Azınlıklara verilen ayrıcalık, Meşrutiyet dönemlerinin tüm toprak kayıplarının, emperyalist anlaşma ve müdahalelerinin gerekçesi olmuştu. Bunun paraleli 3 Ağustos’ta çıkarılan yasalardır.

Her Meşrutiyet İlanını bir Toprak Kaybı izledi


Meşrutiyet dönemlerini Türkiye’nin parçalanması takip eder. İlk Meşrutiyet sonrasını Balkanlar’ın parçalanması, İkinci Meşrutiyet sonrasını ise batıda Çatalca’ya kadar toprakların kaybedilmesi oluşturur. Aynı dönem, doğuda Musul’a kadar Osmanlı egemenliğinin fiilen bitmesi anlamına gelir. Artık doğunun sahibi, İngiliz ve Fransız emperyalistlerdir.

Zaten tüm Türk siyaseti de Batının eline geçmiştir. Avrupa taleplerini yerine getirmek için gerekli yasal düzenlemeler yapılmasına, Avrupa Konseyi’ne girilmesine ve hatta toprak bütünlüğünün Avrupa Devletler Hukuku’nca garanti altına alınmasına karşın sonuçta Tanzimat ve iki Meşrutiyet’in yarattığı Osmanlı ortadadır.

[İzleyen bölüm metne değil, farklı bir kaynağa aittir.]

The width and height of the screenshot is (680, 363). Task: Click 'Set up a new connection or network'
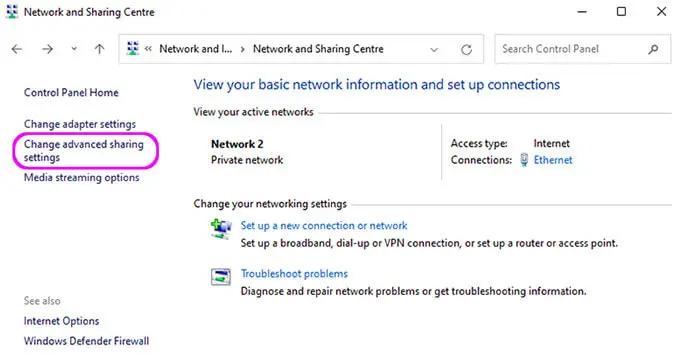[x=324, y=226]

Kıbrıs’ın elimizden çıktığı tarih, 1. Meşrutiyet’in ilanından iki yıl sonraya rastlar. Toprak bütünlüğümüzü kurtarmak için Avrupa’nın dikte ettiği yasaları kabul ettikçe toprak kaybeder dururuz. 3. Meşrutiyet Meclisi’nin Kıbrıs’ı kurtarmak için AB yasalarını çıkarttığını iddia etmesi ilginç ve acı bir rastlantıdır. Görünen o ki, 1. Meşrutiyet’le elden çıkan ve ancak Cumhuriyet’le yeniden kazandığımız Kıbrıs’ın kalan kısmı bu sefer de 3. Meşrutiyet’le elden çıkacaktır.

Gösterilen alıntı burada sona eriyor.